- _Problem requirements_: Turn the items below into a numbered list with one line per entry and no blank lines. Start at the line containing "Task: Open the rows per page dropdown", end at the line containing "Action: click(87, 31)", and include both of those lines.

------------------------

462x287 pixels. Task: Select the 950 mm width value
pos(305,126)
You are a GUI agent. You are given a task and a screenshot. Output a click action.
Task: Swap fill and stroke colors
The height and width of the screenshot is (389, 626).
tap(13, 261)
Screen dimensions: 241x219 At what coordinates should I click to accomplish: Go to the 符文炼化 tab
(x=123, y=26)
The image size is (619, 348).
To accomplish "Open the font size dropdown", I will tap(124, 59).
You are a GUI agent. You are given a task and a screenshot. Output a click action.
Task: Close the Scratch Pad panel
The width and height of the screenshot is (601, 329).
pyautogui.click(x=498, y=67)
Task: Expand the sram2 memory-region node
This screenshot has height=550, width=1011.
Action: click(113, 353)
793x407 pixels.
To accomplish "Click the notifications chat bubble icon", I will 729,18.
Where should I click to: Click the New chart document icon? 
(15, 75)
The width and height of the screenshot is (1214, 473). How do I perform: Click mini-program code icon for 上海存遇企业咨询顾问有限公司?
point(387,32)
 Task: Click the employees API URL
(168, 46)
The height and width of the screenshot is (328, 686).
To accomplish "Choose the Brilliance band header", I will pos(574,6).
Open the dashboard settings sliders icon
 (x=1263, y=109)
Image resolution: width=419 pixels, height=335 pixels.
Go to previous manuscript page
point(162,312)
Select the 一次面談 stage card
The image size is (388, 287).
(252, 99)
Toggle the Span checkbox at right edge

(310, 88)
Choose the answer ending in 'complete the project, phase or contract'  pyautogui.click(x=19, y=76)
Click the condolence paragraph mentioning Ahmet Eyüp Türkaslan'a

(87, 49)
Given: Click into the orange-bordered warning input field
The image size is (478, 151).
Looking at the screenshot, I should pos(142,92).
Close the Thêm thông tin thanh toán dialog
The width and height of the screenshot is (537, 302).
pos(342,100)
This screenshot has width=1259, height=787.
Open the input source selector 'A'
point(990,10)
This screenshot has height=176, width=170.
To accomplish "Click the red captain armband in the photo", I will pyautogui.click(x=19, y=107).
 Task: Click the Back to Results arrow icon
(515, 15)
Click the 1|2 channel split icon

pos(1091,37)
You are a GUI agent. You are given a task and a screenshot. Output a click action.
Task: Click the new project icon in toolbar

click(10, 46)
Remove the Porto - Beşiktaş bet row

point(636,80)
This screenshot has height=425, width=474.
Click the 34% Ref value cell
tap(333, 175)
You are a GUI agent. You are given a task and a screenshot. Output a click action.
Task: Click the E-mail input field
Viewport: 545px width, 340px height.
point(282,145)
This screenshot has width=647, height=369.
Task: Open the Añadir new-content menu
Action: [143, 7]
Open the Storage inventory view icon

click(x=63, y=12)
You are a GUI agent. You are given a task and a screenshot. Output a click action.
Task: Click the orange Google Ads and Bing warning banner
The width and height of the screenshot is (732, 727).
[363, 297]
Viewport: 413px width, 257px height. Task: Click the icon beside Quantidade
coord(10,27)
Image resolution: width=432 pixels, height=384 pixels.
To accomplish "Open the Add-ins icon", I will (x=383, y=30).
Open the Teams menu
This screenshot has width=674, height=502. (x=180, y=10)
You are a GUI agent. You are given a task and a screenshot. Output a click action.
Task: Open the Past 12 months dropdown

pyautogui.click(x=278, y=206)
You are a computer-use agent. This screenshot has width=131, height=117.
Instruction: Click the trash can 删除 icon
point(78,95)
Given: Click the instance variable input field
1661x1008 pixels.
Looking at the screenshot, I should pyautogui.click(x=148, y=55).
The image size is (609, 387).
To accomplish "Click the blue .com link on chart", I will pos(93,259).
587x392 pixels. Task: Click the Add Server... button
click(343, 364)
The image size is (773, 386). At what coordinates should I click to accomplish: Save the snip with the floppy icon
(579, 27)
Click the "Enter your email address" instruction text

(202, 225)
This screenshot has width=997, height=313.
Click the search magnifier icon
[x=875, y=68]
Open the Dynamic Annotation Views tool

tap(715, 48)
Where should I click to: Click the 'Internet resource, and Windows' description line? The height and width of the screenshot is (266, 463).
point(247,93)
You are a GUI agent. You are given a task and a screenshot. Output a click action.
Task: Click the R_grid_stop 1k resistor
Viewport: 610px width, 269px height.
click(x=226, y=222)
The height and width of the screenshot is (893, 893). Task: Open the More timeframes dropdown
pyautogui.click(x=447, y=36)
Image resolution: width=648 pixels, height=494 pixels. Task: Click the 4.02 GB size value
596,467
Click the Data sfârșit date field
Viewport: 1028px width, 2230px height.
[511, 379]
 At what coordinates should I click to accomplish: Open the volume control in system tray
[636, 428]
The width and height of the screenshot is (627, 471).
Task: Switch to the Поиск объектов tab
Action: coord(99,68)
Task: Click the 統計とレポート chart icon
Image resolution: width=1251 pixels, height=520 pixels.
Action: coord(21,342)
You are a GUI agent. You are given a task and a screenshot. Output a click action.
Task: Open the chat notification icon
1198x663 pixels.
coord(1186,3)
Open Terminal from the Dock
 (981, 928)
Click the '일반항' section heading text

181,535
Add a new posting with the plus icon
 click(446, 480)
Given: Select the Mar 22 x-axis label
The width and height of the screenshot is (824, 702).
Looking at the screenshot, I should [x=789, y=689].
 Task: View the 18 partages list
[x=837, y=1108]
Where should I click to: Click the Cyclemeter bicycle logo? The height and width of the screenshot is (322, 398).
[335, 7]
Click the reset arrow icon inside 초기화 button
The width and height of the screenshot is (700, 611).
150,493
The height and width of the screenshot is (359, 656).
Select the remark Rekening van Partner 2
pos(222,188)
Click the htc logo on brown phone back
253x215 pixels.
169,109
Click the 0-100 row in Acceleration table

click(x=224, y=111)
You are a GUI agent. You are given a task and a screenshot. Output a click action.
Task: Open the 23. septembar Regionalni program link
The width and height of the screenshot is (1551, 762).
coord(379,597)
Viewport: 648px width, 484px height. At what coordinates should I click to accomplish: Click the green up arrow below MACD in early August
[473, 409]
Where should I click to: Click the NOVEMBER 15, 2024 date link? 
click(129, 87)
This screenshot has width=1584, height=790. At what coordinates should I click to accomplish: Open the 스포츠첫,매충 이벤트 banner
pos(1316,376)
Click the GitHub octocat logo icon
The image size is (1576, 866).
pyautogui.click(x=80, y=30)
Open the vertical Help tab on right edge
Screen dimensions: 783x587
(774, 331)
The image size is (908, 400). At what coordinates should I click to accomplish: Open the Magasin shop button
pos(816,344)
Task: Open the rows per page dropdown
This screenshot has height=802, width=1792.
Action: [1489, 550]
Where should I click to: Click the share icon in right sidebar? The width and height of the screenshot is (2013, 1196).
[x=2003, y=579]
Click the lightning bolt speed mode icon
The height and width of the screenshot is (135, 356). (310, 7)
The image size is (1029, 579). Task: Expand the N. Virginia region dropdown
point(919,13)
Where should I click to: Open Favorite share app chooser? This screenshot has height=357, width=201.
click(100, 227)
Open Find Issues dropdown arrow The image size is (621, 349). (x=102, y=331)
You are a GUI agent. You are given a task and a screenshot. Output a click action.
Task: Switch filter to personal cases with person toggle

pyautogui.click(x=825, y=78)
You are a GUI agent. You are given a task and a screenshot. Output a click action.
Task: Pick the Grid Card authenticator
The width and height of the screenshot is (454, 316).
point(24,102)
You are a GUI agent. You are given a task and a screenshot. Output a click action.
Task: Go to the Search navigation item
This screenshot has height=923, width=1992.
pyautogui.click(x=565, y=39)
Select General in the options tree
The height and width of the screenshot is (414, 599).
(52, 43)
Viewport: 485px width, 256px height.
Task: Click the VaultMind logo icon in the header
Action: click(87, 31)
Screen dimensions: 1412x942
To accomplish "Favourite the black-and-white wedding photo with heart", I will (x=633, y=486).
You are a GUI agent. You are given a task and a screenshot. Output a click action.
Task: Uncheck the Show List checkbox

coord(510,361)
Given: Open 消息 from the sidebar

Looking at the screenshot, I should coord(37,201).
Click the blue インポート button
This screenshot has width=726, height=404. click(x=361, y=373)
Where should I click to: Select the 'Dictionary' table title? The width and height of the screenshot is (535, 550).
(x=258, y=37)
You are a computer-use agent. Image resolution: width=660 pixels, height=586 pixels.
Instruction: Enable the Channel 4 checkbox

------------------------

- _Worked solution_:
1. Task: Open the rows per page dropdown
2. This screenshot has height=802, width=1792.
3. Action: [1489, 550]
4. Where should I click to: Click the share icon in right sidebar? The width and height of the screenshot is (2013, 1196).
5. [x=2003, y=579]
6. Click the lightning bolt speed mode icon
7. The height and width of the screenshot is (135, 356). (310, 7)
8. The image size is (1029, 579). Task: Expand the N. Virginia region dropdown
9. point(919,13)
10. Where should I click to: Open Favorite share app chooser? This screenshot has height=357, width=201.
11. click(100, 227)
12. Open Find Issues dropdown arrow The image size is (621, 349). (x=102, y=331)
13. You are a GUI agent. You are given a task and a screenshot. Output a click action.
14. Task: Switch filter to personal cases with person toggle
15. pyautogui.click(x=825, y=78)
16. You are a GUI agent. You are given a task and a screenshot. Output a click action.
17. Task: Pick the Grid Card authenticator
18. The width and height of the screenshot is (454, 316).
19. point(24,102)
20. You are a GUI agent. You are given a task and a screenshot. Output a click action.
21. Task: Go to the Search navigation item
22. This screenshot has height=923, width=1992.
23. pyautogui.click(x=565, y=39)
24. Select General in the options tree
25. The height and width of the screenshot is (414, 599).
26. (52, 43)
27. Viewport: 485px width, 256px height.
28. Task: Click the VaultMind logo icon in the header
29. Action: click(87, 31)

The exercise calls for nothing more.